Research by Jessica Trounstine, associate professor of political science at UC Merced, finds that whiter neighborhoods are more supportive of restricting development, and that cities that were whiter in 1970 are more likely to have restrictive land use in 2006. As racial resentment drives whites fearful of demographic change to support Trump’s cruel practices and proposed cuts to immigration at the national level, so it drives the push to restrict development at the local level.

The research concludes that policies restricting development are effective at maintaining segregation. They are, in effect, border walls put up at the edge of neighborhoods. So if we want California to be welcoming to refugees, we need to change the exclusionary land use policies that were enacted to keep people out.

Advertisement

Points Based Immigration: Un-American

We hold these truths to be self-evident, that all men are created equal.

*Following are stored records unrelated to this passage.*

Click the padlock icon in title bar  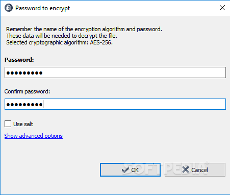tap(9, 8)
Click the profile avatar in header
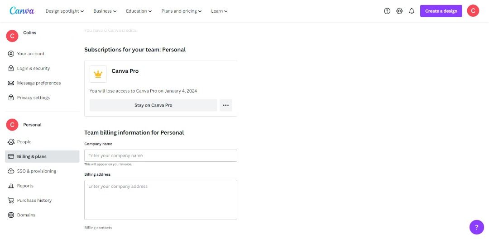Viewport: 489px width, 239px height. click(473, 11)
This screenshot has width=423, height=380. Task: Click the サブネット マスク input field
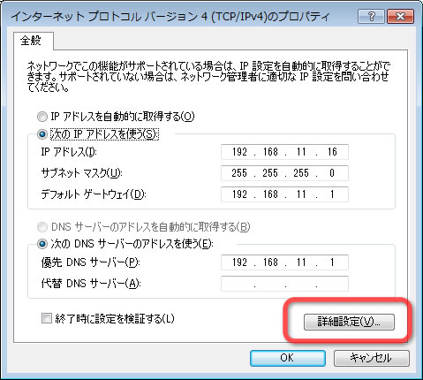[x=284, y=173]
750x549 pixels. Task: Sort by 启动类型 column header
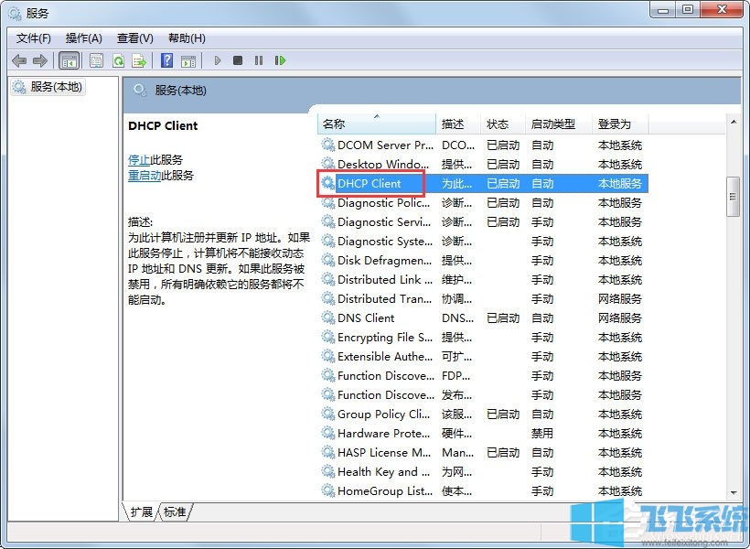pos(553,124)
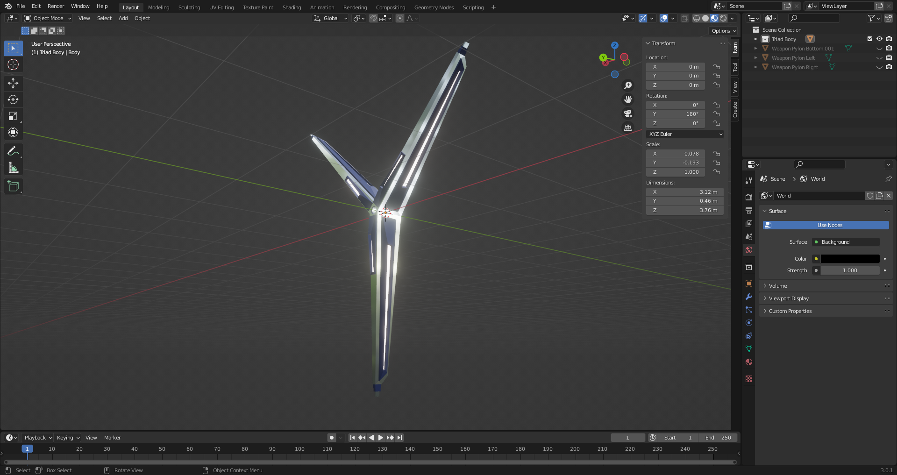Select the 3D Cursor tool
This screenshot has width=897, height=475.
click(x=13, y=64)
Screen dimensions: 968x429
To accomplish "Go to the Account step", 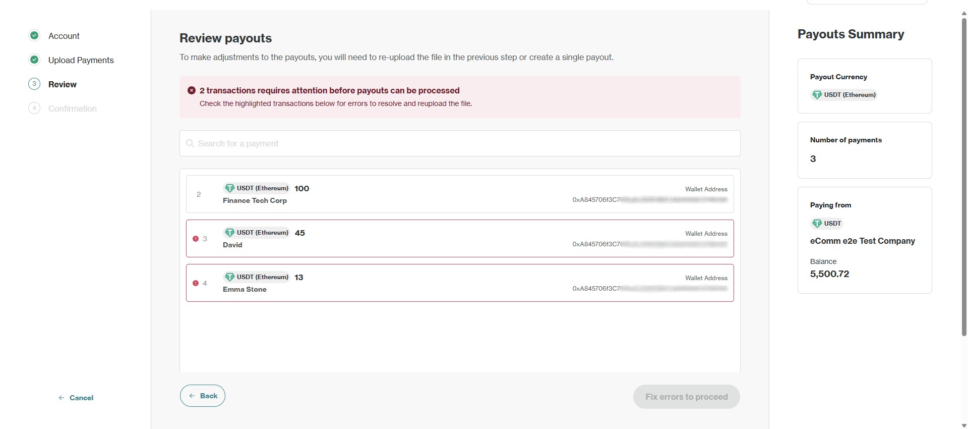I will tap(64, 36).
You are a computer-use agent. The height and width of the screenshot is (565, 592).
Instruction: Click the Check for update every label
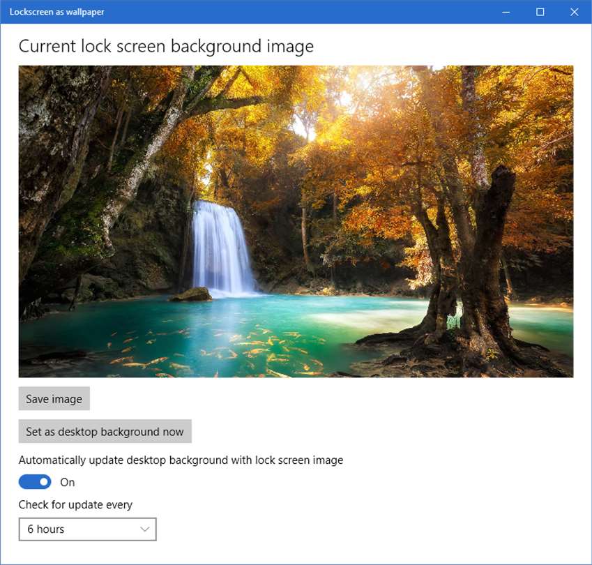pyautogui.click(x=75, y=504)
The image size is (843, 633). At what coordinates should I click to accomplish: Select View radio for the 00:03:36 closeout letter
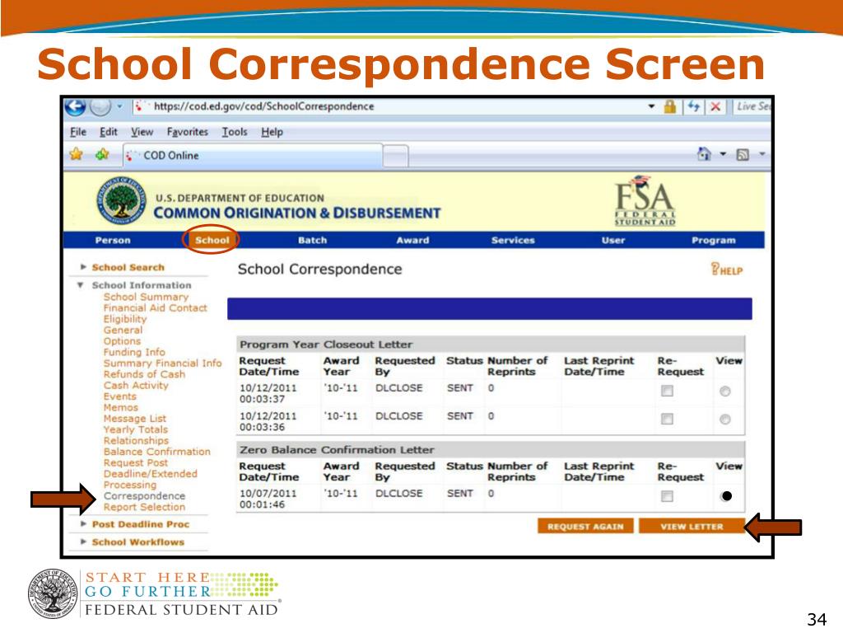tap(724, 420)
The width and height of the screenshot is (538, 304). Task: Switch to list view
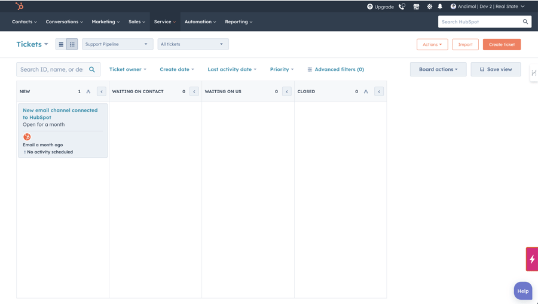[x=61, y=44]
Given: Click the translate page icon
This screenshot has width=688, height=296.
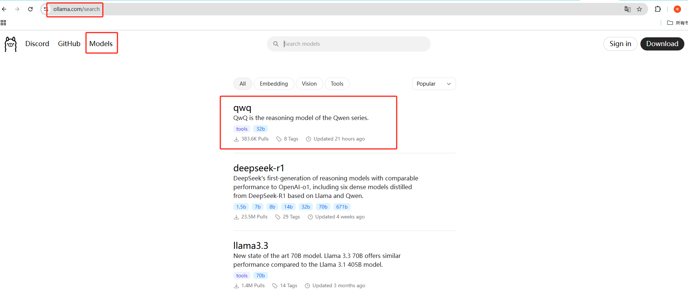Looking at the screenshot, I should click(627, 9).
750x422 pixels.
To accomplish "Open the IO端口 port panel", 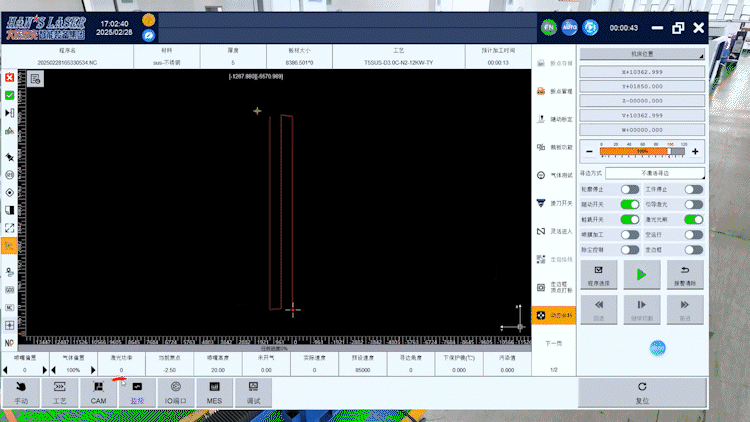I will tap(176, 391).
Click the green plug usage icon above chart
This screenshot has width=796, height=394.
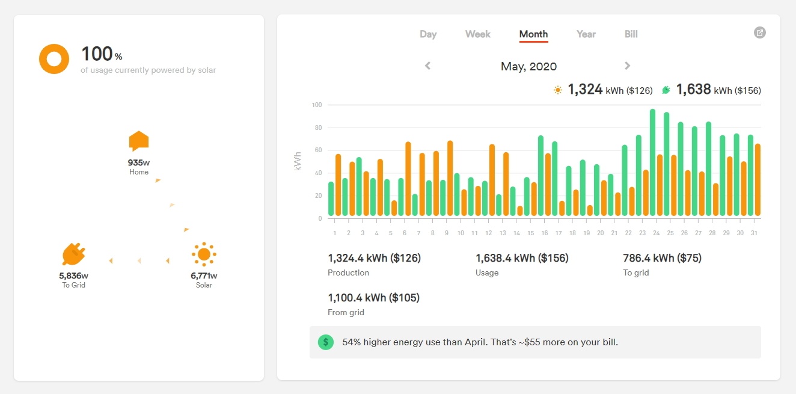click(666, 90)
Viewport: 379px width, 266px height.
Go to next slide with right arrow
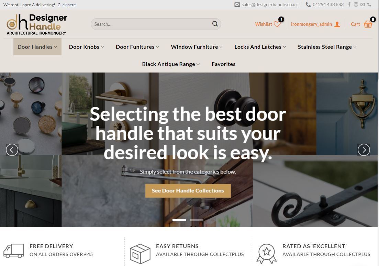364,150
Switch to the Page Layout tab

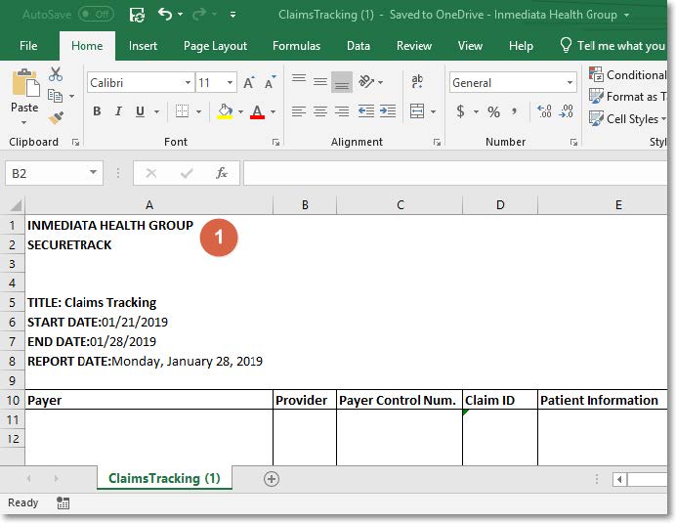coord(215,46)
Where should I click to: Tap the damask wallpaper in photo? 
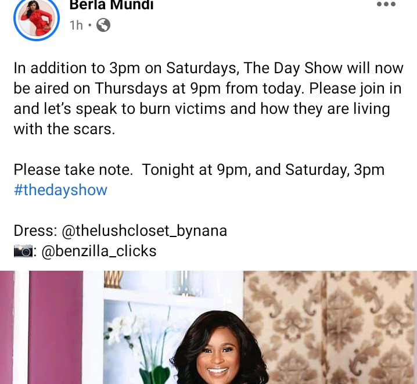(x=330, y=327)
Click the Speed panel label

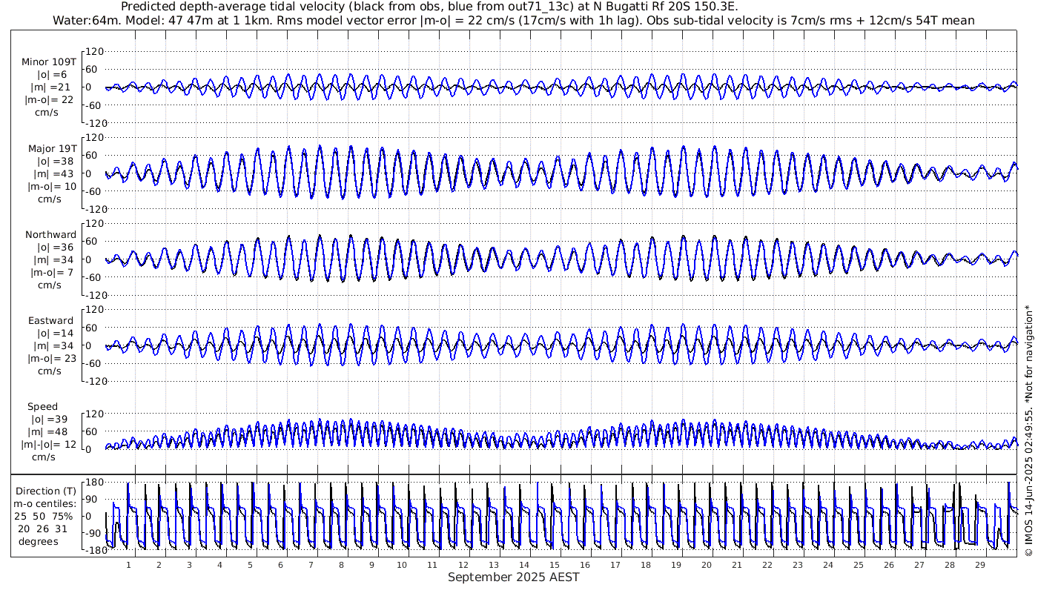tap(42, 407)
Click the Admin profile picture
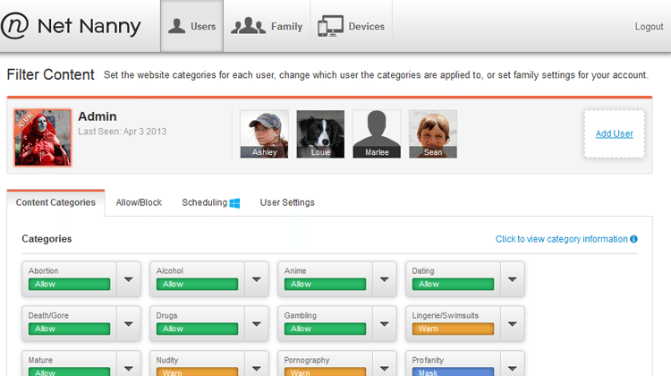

Republican Senators Tom Cotton (AR) and David Perdue (GA) have introduced a bill called the “RAISE Act” which would severely curtail legal immigration, reducing green cards from over 1,000,000 to about 500,000, the yearly number of family-sponsored immigrants to 88,000, and the yearly number of refugees to 50,000. It would create a points-based immigration system allowing 140,000 immigrants per year, where immigrants would be chosen on a points system, with younger, wealthier, more educated people scoring a higher number of points. The proposal was immediately backed by Donald Trump and ghoulish policy adviser Stephen Miller. Unlike health care or infrastructure, racism seems to be one policy area that the president actually cares about, having appointed regretfully competent people to run the Department of Justice and ICE, and willing to spend political capital to achieve specific outcomes.

As such, it is important to push back against this proposal as firmly and relentlessly as possible. The policy proposal for a points-based system has received far more respect than it deserves, with people debating the effectiveness and suitability of the specific standards, e.g. should a foreign professional degree count for less than a US professional degree, or should an 18 year old with $1.5 million dollars receive the same number of points as a 50 year old with $1.8 million? This is like phrenologists debating the relative importance of an enlarged constructiveness organ compared to an underdeveloped benevolence organ.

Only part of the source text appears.